When you output the entries, begin with the first line and end with the line containing "You are a computer-use agent. The image size is (596, 454).", keeping each line exactly as it is.

──────── Data

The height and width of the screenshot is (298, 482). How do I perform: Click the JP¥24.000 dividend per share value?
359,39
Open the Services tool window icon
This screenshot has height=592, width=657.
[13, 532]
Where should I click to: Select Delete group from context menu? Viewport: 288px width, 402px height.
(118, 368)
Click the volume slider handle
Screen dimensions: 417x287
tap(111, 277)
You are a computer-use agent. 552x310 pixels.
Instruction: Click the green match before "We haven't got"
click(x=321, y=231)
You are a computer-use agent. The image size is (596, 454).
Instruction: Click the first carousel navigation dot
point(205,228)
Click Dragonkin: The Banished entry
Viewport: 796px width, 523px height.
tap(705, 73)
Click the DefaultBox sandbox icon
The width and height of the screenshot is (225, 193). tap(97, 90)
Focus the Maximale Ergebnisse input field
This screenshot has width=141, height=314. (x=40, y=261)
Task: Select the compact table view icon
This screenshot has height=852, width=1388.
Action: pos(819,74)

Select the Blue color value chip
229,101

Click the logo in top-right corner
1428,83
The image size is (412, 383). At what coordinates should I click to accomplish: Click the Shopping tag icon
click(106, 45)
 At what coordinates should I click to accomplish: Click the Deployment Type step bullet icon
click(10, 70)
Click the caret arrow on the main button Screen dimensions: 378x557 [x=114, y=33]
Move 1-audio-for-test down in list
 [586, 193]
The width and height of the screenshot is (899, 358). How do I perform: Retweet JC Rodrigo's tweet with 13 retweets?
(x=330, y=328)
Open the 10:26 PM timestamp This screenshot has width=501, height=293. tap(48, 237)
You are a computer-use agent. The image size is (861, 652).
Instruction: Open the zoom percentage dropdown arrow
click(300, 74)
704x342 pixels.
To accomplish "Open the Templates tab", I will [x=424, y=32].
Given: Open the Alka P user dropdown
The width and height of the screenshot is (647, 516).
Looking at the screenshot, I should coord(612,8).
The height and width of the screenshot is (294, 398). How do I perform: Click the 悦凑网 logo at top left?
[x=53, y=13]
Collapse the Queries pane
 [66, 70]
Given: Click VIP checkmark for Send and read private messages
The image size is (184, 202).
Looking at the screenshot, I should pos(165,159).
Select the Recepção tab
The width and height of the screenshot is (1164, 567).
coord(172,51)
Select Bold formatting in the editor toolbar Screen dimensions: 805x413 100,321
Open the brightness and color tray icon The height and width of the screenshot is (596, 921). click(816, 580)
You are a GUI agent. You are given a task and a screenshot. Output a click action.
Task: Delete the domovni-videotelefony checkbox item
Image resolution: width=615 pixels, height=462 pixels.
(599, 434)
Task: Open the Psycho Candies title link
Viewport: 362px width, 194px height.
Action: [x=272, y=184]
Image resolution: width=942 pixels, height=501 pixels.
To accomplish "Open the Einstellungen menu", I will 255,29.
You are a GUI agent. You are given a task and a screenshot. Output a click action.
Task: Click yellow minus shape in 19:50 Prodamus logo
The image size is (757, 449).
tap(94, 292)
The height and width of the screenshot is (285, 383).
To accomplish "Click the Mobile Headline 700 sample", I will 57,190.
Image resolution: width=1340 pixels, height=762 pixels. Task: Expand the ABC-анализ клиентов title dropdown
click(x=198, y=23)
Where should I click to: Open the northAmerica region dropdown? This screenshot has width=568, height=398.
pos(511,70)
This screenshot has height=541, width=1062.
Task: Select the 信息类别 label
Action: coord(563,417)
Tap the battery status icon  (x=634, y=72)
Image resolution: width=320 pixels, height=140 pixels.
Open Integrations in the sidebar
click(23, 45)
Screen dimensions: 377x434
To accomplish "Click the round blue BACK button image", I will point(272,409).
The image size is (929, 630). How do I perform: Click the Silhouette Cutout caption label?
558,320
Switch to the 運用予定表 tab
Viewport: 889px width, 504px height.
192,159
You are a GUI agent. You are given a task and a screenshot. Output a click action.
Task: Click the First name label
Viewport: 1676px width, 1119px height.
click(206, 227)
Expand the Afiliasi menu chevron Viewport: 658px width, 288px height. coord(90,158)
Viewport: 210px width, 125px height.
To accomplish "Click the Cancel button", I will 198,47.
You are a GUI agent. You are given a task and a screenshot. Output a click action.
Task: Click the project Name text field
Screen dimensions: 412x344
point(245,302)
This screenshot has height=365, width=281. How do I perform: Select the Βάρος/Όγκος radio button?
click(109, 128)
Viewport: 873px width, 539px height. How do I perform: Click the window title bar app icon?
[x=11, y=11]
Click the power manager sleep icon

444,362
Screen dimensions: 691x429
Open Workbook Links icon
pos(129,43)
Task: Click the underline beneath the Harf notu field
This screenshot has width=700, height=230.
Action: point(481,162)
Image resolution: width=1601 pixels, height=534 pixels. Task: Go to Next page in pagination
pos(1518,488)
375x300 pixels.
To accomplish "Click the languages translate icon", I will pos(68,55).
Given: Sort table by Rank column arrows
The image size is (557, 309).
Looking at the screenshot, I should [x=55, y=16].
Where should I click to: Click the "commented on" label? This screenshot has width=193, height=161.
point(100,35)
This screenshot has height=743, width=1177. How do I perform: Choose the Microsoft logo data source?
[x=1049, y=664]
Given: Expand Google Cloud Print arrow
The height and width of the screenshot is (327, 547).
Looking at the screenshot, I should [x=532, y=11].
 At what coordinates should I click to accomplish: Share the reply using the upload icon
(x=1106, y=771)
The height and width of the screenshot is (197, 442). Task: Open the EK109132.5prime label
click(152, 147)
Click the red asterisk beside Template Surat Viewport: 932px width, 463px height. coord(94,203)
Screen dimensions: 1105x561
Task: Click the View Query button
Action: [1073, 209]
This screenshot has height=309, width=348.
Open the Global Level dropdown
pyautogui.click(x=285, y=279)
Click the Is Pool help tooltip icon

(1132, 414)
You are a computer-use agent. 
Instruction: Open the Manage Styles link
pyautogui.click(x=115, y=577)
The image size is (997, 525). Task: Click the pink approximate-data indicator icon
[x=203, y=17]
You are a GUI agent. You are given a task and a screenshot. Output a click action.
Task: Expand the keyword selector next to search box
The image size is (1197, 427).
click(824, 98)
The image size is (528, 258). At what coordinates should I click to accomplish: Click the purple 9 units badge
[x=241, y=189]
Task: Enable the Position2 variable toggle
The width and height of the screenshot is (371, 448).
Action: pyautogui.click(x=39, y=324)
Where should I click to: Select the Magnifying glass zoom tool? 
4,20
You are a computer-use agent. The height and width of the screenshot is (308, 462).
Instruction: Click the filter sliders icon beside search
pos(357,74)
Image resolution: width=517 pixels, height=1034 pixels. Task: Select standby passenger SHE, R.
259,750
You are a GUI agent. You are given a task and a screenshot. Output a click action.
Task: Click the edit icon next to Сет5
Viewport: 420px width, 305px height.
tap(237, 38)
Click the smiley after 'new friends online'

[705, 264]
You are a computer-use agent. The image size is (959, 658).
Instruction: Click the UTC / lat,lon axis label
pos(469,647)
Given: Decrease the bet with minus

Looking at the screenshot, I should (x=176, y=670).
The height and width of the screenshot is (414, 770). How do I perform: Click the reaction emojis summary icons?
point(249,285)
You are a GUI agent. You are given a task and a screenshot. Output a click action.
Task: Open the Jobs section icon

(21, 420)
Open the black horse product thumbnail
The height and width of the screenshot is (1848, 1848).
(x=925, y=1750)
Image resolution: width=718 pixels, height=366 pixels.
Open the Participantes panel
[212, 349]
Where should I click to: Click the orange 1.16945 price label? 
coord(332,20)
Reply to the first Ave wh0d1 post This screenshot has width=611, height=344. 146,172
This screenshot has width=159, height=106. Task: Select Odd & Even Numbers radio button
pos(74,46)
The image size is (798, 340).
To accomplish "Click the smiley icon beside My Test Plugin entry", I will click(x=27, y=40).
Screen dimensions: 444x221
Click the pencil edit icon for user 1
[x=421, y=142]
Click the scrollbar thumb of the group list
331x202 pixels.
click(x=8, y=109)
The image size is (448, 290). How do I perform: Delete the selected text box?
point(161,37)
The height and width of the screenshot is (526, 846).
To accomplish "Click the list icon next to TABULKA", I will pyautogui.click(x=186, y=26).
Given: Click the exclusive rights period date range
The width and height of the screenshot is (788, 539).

────────────────

▶ Output of the exercise
The height and width of the screenshot is (298, 482). How do I perform: Click the JP¥24.000 dividend per share value?
359,39
Open the Services tool window icon
This screenshot has height=592, width=657.
[13, 532]
Where should I click to: Select Delete group from context menu? Viewport: 288px width, 402px height.
(118, 368)
Click the volume slider handle
Screen dimensions: 417x287
tap(111, 277)
You are a computer-use agent. 552x310 pixels.
Instruction: Click the green match before "We haven't got"
click(x=321, y=231)
You are a computer-use agent. The image size is (596, 454).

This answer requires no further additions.